No other kind of alcohol fits better with food than wineAnd if you like wine but don’t especially know much about it, the best way to shape your palette is to heed the advice of pairing pros and match different bottles with specific meals — or so we thought.

Rather than sip a cabernet sauvignon because it works well with a big hunk of red meat, the better method for determining what wines you’ll like is to forget food pairings and focus on your personality, say Michigan State scientists in a new International Journal of Wine Business Research study.

In the experiment, college students filled out a survey listing their food and beverage preferences and consumption habits, then tasted 12 unique combinations of food and wine, first separately and then together, before rating the pairs.
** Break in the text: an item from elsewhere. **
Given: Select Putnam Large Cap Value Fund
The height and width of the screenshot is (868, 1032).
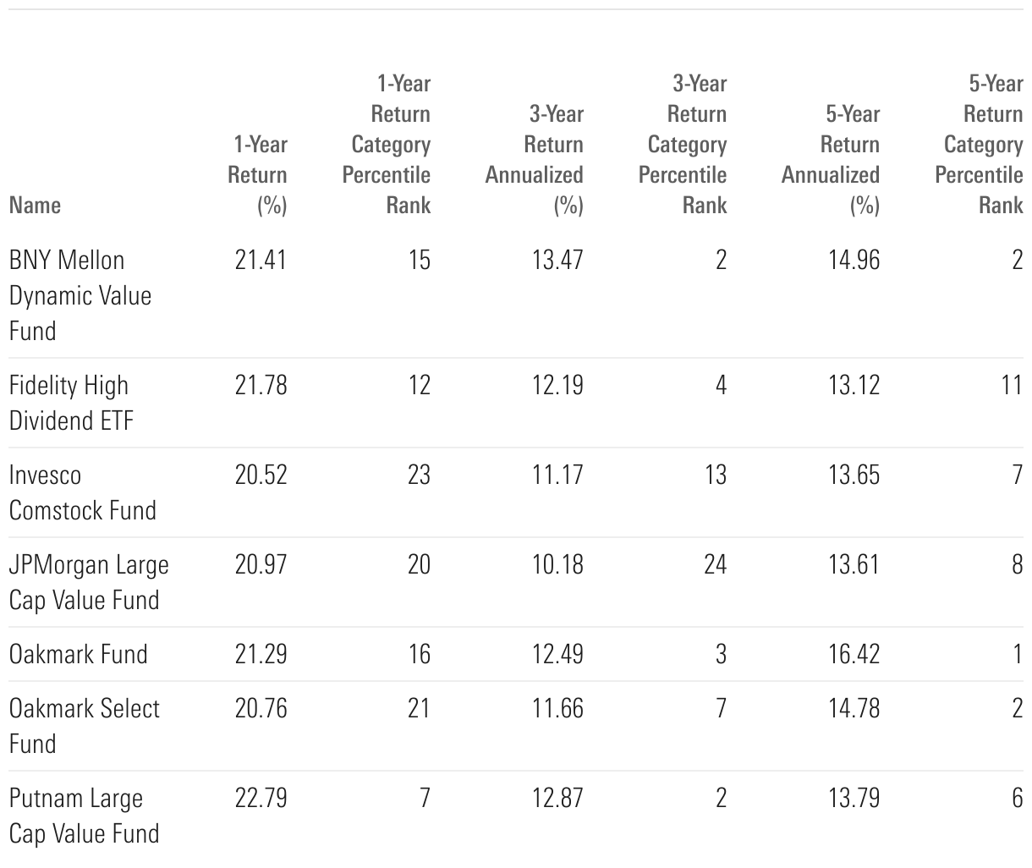Looking at the screenshot, I should [x=84, y=816].
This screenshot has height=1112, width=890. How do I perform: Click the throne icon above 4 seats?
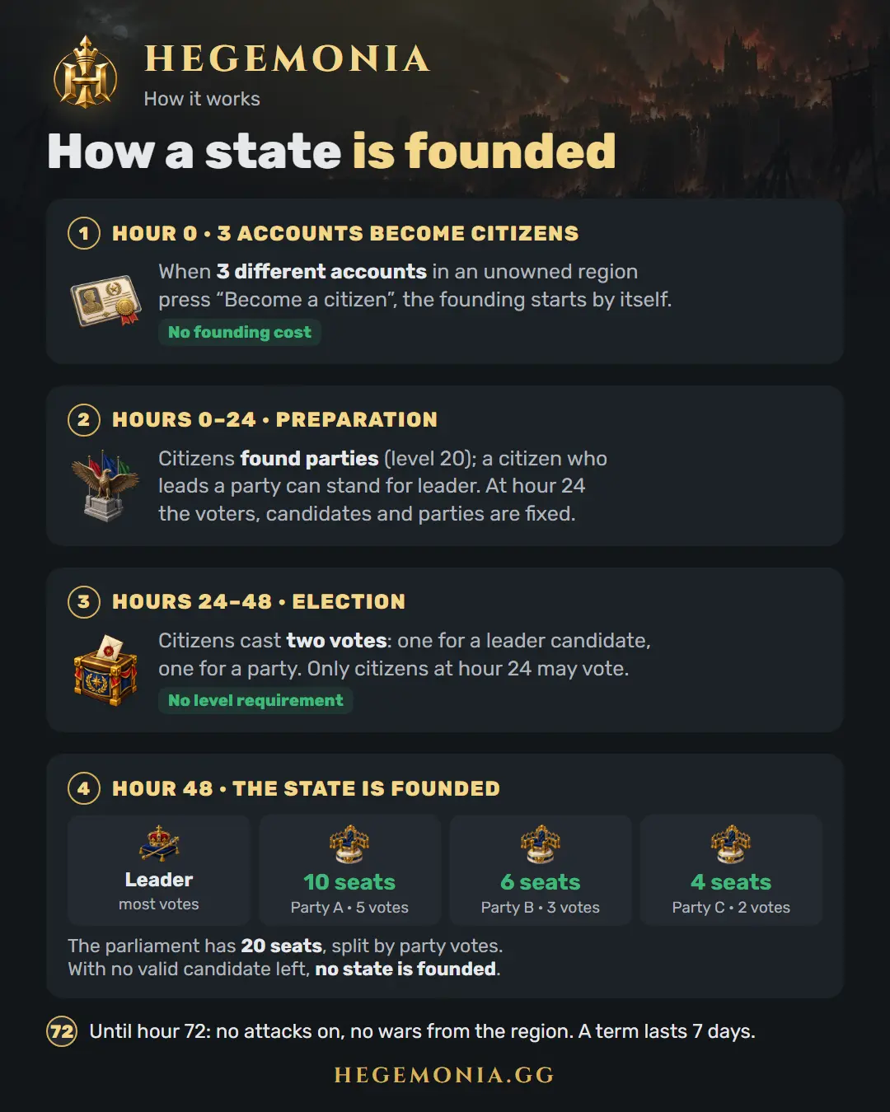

What happened? Scientists were able to accurately predict which combos would be most and least liked based on the students’ preferences as indicated in the surveys. For example, if people said that they liked to drink instant coffee, they were more likely to respond favorably to Syrah; if they hated spicy foods, they weren’t super into white Zinfandel.

As the researchers intended, the results seem to mesh with the “Vinotype” theory, proposed by Master of Wine Tim Hanni. Hanni suggests that every drinker is one of four “Vinotypes,” which is determined partly by your personality, genetics and environment. Knowing your Vinotype can help you “narrow down the overwhelming number of wine choices you may encounter in stores, online, or on restaurant wine lists,” according to myVinotype, which offers an assessment to determine your type.

There are four Vinotypes, starting with sweet, which means you like delicate styles, lower-alcohol wines and reds that are “especially rich and smooth for your highly sensitive sensory perception.” The second is Hypersensitive, which means that since you’re at the “top end of the scale in terms of your sensory sensitivity,” you’re either super picky and tend to stick to your favorites, or super adventurous and will try all kinds of new wines. There’s Sensitive, signaling you dig rich, smooth wines that aren’t too oaky or tannic. And then Tolerant, which suggests you crave intense, flavorful wines like Chardonnay and Viognier, but loathe the “wimpy,“ sweet stuff.

Beyond predicting your taste preferences, your Vinotype supposedly offers a glimpse into your personality, too. According to the assessment, if you’re a Sweet, for example, you’re picky about the texture of, uh, linens, and if you’re a Sensitive, you were “probably an easy birth for your mother.” Yes, it can get weird.

It’s simple, quick, and free to figure out your own Vinotype. Just answer a few questions based on how much you love, hate, or want a few things, and boom. For example, I indicated that I enjoyed exploring new wines and excellent Scotches or Cognacs from around the world, hated sweet wines and wanted complex wines, while supposedly enjoying red wines with chocolate, and bottles rated 90 to 100 points.

Within seconds, I discovered that I’m a Tolerant; Per the assessment, I like rich, intensely flavored whites and full-bodied reds, which is pretty accurate. I also found out my wife often complains when I turn the TV up too loud and crank the thermostat to the coldest setting, which is frighteningly accurate. You crazy for this one, Tim Hanni.

Take the assessment and see where you fall. If it checks out, time to stock up your wine cabinet. We asked Courtney Olson, the Wine Director of COI in San Francisco, to hand-pick a few killer bottles based on each Vinotype.

While you can’t go wrong with a German Riesling or Moscato d’Asti, Olson recommends Bugey-Cerdon by Renardat Fache. “It’s a low-alcohol, lightly sweet Rosé with candied red berry fruit and a touch of sweet herbs,” she says. “Dynamic, refreshing, and dangerously delicious.”

You’ll enjoy a wide range of styles, from dry and understated to rich and powerful. Try Egly-Ouriet’s Blanc de Noirs, which “manages to combine finesse and power expertly,” says Olson. Another option: “The single-vineyard Les Crayeres is a 70-year-old vine cuvée of Pinot Noir that’s bright, lifted, and long on the palate.”

Like Sweets, Hypersensitives look for smooth, delicate styles that hint at sweetness through their fruity character, like a Chardonnay with a touch of residual sugar, says Olson. “I love to suggest one of Sancerre’s leading farmers, Domaine Vacheron,” she says. “Their single-vineyard Sauvignon Blancs have layers of complexity that unfold in the glass over time, offering notes of crisp pear, stonefruit, wildflowers, and smoky minerality.”

For Tolerants, the bigger and bolder the wine, the better. California Cabernet, Barolo and Brunello di Montalcino are all slam dunks, Olson says. “Another knockout from southern France would be the godfather of Cháteauneuf-du-Pape: Henri Bonneau and his mythic bottling, Réserve de Célestins,” she says. “It’s concentrated, powerful and immense, and has extraordinary ripeness and complexity.”